Welcome to Vaitahu
Just after 8am we landed the kayaks on the small river beach in Vaitahu, the administrative centre for the island of Tahuata. Much to our surprise, unlike the other villages we have been to so far, Vaitahu doesn’t have a breakwater and the dock is fully exposed to the swell. The river mouth was the only part of the bay where the surf wasn’t breaking heavily. We parked the kayaks on the grass under a ‘pistachio’ tree. It’s nothing like what we call a pistachio. The fruit is like a small plum, very tart, with a bright green inedible seed.
The village centre, with the school, the ‘mairie’, the post office and the church is pretty and well kept. We went in search of a phone box to ring Louis, my contact for the pahi. Outside the ‘mairie’ we met a man and asked if he knew where we would find Louis Tahetia Timau.
“He lives in the green house over there, but his wife is in here.Go in!” He invited. “This woman is looking for Louis,” he shouted in Marquesan, opening the door for us.
Inside, there were two women, a younger one behind the counter and an older one being served. I wasn’t sure which one was Louis’s wife. A couple of men were waiting, sat on plastic chairs. They shuffled a bit and produced a third chair for me to sit on. They apologised to Franco, there were only three chairs.
“Yes?” Said the younger woman. I explained that we were looking for Louis because we wanted to go in search of the pahi.
“You need to ring him, don’t forget to add an ‘87’ in front of the number, the phone box is that way.” She told me, pointing further down the road.
We were back outside and the older woman caught up with us.
“You are looking for me?” She asked.
“We are looking for Louis to go and see the pahi,” I explained. “Shall we go over to the green house?” I asked.
“Don’t be daft, that’s my house. Louis is up there.” She said, somewhat dismissively, pointing up the valley. “Or you could go to the house on the corner, the one before mine and ask for the mayor’s wife.”

• [REQUIREMENT 1]: Reproduce the passage from the Vaitahu travel account that begins with the words "Inside, there were" and ends after the words "of the pahi.".
The account of Vaitahu has no connection to the records that come after it.

[Records for locating words and elements]
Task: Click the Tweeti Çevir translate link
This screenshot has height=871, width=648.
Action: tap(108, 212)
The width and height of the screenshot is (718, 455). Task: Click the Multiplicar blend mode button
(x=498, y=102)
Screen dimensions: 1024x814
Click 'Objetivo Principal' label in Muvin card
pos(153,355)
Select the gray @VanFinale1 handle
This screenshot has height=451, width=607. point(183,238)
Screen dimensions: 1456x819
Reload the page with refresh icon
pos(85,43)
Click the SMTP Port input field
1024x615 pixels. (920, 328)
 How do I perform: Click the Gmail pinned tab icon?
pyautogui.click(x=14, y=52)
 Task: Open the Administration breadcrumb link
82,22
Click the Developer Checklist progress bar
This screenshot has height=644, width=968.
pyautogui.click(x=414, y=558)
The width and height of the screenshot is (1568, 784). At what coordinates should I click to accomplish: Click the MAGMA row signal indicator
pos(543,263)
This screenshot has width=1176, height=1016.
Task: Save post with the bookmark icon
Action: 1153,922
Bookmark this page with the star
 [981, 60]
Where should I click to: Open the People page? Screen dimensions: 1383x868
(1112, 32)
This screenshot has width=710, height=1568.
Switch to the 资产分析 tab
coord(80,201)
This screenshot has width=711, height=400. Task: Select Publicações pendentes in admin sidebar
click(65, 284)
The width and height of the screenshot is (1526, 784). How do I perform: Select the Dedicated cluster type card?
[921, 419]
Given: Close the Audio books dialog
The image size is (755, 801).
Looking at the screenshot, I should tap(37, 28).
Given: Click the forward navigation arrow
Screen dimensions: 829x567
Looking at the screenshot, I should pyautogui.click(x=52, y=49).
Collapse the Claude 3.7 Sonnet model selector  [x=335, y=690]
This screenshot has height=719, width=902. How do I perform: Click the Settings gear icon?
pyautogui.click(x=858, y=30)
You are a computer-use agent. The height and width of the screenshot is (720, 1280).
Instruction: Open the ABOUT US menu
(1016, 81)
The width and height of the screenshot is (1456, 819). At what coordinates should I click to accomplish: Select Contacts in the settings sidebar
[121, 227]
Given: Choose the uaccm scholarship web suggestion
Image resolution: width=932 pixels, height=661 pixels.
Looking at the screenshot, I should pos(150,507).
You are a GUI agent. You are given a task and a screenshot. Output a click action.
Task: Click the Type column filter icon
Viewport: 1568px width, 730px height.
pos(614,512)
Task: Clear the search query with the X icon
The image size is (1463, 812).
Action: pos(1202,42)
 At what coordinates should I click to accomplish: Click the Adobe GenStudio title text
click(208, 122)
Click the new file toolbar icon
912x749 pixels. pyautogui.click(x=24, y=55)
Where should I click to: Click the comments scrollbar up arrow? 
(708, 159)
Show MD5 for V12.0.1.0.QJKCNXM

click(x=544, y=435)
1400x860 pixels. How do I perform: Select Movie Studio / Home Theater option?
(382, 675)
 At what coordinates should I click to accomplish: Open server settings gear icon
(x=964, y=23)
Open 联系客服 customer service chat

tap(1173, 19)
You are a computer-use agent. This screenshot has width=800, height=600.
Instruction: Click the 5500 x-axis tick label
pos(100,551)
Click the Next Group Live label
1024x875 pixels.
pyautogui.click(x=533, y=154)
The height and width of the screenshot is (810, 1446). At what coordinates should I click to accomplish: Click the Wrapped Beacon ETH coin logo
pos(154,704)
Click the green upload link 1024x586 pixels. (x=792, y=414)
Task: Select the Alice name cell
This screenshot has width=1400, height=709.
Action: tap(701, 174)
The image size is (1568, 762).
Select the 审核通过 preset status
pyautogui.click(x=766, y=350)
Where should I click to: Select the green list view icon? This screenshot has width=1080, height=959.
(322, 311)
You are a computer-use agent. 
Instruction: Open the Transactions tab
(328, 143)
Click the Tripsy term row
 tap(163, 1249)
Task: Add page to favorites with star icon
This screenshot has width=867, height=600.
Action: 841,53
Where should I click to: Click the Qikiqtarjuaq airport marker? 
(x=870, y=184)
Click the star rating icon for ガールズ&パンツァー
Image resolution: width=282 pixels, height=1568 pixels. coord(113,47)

• [REQUIREMENT 2]: In the records, write out the lines from the one containing "Bookmark this page with the star" through the one containing "click(65, 284)", swapping "People page" for "Contacts page" and keeping everything else the same.

• [EXERCISE RESULT 1]:
Inside, there were two women, a younger one behind the counter and an older one being served. I wasn’t sure which one was Louis’s wife. A couple of men were waiting, sat on plastic chairs. They shuffled a bit and produced a third chair for me to sit on. They apologised to Franco, there were only three chairs.
“Yes?” Said the younger woman. I explained that we were looking for Louis because we wanted to go in search of the pahi.

• [EXERCISE RESULT 2]:
Bookmark this page with the star
 [981, 60]
Where should I click to: Open the Contacts page? Screen dimensions: 1383x868
(1112, 32)
This screenshot has width=710, height=1568.
Switch to the 资产分析 tab
coord(80,201)
This screenshot has width=711, height=400. Task: Select Publicações pendentes in admin sidebar
click(65, 284)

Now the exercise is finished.